1

How can I get the number of lines(rows) from an InputStream or from a CsvMapper without looping through and counting them?

Below I have an InputStream created from a CSV file.

InputStream content = (... from a resource ...);
CsvMapper mapper = new CsvMapper();
mapper.enable(CsvParser.Feature.WRAP_AS_ARRAY);
MappingIterator<Object[]> it = mapper
        .reader(Object[].class)
        .readValues(content);

Is it possible to do something like

int totalRows = mapper.getTotalRows();

I would like to use this number in the loop to update progress.

while (it.hasNextValue()){
    //do stuff here

    updateProgressHere(currentRow, totalRows);
}

Obviously, I can loop through and count them once. Then loop through again and process them while updating progress. This is inefficient and slow as some of these InputStreams are huge.

Ervin
  • 706
  • 5
  • 21
  • 2
    They need to get counted somehow. Unless the number of rows are specified somewhere in the csv file, theres no way getting around iterating through it. Your best bet may to get the size of the file, then keep a running tally of the size of each line processed. You could use that to get a percentage of completion that way. – dan Mar 07 '14 at 15:32
  • How long does the operation usually take? If it's on the order of 20-30 seconds or so, you can generally get away with one of those vague back-and-forth progress bars without hurting the UX (or even a completely fake one that counts down a fixed upper bound amount of time, pleasant user surprise if it ends early -- cheesy but might accomplish the goal of keeping a user happy that the program is working). – Jason C Mar 07 '14 at 15:49
  • Longer than that :( each row in the file ends up being a separate request. – Ervin Mar 07 '14 at 15:57
  • @tiger13cubed What is the source of the file?
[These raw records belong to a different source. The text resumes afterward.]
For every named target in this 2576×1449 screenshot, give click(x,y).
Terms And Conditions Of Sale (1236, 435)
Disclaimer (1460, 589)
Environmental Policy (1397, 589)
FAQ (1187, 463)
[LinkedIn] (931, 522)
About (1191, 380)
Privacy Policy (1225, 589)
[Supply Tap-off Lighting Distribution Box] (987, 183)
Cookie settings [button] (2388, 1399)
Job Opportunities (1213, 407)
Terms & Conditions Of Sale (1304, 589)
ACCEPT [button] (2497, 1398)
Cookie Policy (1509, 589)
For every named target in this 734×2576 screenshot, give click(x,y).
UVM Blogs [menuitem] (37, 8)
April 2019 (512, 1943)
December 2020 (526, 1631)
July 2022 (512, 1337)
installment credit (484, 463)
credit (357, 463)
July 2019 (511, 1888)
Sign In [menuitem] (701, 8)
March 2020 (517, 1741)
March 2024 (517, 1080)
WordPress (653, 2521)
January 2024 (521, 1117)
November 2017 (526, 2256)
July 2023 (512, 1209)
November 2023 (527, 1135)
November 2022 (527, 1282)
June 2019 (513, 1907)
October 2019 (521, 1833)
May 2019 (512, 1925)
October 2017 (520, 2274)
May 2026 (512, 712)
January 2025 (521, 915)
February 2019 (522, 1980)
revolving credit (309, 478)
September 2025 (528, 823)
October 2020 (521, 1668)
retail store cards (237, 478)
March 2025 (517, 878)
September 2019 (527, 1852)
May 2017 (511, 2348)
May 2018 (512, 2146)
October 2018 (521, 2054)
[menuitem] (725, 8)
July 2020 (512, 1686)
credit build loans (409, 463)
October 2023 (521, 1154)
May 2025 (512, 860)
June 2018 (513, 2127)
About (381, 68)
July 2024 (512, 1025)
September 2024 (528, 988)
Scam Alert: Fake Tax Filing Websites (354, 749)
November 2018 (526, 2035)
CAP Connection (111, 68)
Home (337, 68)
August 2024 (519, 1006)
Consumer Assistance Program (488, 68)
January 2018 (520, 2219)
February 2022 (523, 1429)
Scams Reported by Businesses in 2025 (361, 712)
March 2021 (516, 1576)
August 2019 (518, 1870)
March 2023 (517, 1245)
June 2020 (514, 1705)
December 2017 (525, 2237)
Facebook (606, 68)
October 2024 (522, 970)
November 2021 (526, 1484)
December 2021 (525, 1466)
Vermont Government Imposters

Is it just a generic file upload, or does it come from e.g. a custom client application or an AJAX request? If the client has the ability to read the file size (or just quickly count the lines in the file) ahead of time it could include the row count / size as a URL parameter which you can pass along. – Jason C Mar 07 '14 at 16:02

2 Answers2

1

Unless you know the row count ahead of time, it is not possible without looping. You have to read that file in its entirety to know how many lines are in it, and neither InputStream nor CsvMapper have a means of reading ahead and abstracting that for you (they are both stream oriented interfaces).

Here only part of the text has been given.